[Dataset entries]
- - - - -
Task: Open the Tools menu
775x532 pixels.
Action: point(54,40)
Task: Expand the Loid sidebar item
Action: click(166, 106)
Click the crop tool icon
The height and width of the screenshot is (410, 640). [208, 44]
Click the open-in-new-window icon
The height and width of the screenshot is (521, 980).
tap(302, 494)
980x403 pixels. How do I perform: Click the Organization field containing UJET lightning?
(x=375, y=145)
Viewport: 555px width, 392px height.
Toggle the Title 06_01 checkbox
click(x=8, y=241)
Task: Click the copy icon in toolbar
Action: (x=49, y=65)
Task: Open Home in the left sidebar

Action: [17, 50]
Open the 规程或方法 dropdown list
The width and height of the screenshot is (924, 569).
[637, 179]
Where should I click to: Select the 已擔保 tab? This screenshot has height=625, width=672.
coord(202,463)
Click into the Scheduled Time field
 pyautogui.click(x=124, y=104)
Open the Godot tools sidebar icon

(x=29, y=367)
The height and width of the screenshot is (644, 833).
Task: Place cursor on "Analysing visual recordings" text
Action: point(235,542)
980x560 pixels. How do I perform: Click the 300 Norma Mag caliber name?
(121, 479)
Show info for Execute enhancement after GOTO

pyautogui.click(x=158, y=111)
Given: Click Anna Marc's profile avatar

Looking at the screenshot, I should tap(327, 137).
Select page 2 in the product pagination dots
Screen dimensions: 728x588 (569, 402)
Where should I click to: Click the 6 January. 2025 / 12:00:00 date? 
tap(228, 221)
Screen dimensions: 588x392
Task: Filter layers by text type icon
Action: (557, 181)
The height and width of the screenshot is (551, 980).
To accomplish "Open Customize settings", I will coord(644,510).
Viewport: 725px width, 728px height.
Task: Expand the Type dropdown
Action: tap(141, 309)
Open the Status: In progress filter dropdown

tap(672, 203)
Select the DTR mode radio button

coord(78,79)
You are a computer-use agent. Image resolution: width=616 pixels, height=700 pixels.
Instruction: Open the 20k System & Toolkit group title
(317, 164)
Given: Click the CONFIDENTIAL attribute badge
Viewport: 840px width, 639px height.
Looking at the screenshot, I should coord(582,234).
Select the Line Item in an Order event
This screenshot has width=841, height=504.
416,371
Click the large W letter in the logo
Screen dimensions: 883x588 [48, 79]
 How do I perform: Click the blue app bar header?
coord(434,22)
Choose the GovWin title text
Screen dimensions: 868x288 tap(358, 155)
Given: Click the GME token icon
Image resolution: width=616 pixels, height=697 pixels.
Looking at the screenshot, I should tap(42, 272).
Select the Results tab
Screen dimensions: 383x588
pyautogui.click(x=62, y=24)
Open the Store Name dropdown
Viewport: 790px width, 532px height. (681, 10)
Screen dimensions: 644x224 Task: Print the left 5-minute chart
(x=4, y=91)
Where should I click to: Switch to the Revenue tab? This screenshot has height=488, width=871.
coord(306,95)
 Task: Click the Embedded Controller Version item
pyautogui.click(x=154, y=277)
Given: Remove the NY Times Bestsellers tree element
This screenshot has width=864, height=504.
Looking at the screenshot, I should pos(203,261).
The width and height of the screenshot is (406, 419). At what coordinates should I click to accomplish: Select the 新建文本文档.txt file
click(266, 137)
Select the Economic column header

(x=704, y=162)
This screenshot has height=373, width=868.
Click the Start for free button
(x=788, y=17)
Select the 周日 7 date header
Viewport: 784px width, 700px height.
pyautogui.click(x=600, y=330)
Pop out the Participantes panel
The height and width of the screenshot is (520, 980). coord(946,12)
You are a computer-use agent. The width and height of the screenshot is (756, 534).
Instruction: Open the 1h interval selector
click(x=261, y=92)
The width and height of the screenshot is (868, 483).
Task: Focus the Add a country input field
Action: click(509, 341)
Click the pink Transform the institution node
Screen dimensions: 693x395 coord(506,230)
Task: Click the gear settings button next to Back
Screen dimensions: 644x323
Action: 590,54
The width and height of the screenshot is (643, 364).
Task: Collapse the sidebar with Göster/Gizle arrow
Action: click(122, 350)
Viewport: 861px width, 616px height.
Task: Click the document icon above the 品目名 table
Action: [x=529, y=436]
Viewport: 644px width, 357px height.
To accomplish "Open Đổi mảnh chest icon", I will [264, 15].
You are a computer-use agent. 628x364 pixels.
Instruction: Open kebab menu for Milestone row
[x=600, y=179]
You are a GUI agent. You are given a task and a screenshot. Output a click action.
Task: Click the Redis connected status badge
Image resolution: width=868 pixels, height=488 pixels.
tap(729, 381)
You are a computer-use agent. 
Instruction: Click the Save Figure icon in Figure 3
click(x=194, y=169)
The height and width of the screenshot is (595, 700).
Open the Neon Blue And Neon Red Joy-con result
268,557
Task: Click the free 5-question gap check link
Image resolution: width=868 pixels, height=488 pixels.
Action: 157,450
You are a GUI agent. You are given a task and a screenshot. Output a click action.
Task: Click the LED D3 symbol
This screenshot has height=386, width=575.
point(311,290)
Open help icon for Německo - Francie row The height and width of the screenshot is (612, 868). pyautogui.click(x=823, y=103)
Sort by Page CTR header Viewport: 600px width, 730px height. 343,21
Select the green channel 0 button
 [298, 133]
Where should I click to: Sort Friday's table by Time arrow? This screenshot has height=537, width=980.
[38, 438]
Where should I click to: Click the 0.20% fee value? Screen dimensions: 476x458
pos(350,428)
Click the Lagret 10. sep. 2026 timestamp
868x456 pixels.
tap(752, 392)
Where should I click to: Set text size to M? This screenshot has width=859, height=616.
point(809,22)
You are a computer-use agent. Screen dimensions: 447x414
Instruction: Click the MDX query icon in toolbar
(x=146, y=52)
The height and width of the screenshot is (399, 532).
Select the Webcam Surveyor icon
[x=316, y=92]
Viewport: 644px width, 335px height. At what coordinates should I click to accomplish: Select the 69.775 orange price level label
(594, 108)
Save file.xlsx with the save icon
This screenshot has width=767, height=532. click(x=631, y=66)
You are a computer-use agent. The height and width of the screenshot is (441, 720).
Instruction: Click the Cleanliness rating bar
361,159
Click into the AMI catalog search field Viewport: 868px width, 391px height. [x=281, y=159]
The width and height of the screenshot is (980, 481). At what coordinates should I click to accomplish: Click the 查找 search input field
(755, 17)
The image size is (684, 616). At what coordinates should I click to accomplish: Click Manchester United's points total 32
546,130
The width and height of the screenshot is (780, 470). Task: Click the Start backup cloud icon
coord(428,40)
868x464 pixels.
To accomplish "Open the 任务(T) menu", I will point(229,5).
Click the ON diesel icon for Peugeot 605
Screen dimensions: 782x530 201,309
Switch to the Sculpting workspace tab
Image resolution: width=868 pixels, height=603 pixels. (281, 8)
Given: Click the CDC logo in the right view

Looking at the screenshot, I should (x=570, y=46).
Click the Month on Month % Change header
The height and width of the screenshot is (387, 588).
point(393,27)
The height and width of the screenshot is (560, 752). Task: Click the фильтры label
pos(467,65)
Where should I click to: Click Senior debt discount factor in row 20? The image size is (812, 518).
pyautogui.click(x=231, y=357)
- - - - -
▸ ACTIVITY
Reproduce, word for word and in full, only the lines above that start at the line with "Task: Click the Embedded" and run through the line with "The height and width of the screenshot is (595, 700).", both ends included.

▸ EXERCISE SOLUTION
 Task: Click the Embedded Controller Version item
pyautogui.click(x=154, y=277)
Given: Remove the NY Times Bestsellers tree element
This screenshot has width=864, height=504.
Looking at the screenshot, I should pos(203,261).
The width and height of the screenshot is (406, 419). At what coordinates should I click to accomplish: Select the 新建文本文档.txt file
click(266, 137)
Select the Economic column header

(x=704, y=162)
This screenshot has height=373, width=868.
Click the Start for free button
(x=788, y=17)
Select the 周日 7 date header
Viewport: 784px width, 700px height.
pyautogui.click(x=600, y=330)
Pop out the Participantes panel
The height and width of the screenshot is (520, 980). coord(946,12)
You are a computer-use agent. The width and height of the screenshot is (756, 534).
Instruction: Open the 1h interval selector
click(x=261, y=92)
The width and height of the screenshot is (868, 483).
Task: Focus the Add a country input field
Action: click(509, 341)
Click the pink Transform the institution node
Screen dimensions: 693x395 coord(506,230)
Task: Click the gear settings button next to Back
Screen dimensions: 644x323
Action: 590,54
The width and height of the screenshot is (643, 364).
Task: Collapse the sidebar with Göster/Gizle arrow
Action: click(122, 350)
Viewport: 861px width, 616px height.
Task: Click the document icon above the 品目名 table
Action: [x=529, y=436]
Viewport: 644px width, 357px height.
To accomplish "Open Đổi mảnh chest icon", I will [264, 15].
You are a computer-use agent. 628x364 pixels.
Instruction: Open kebab menu for Milestone row
[x=600, y=179]
You are a GUI agent. You are given a task and a screenshot. Output a click action.
Task: Click the Redis connected status badge
Image resolution: width=868 pixels, height=488 pixels.
tap(729, 381)
You are a computer-use agent. 
Instruction: Click the Save Figure icon in Figure 3
click(x=194, y=169)
The height and width of the screenshot is (595, 700).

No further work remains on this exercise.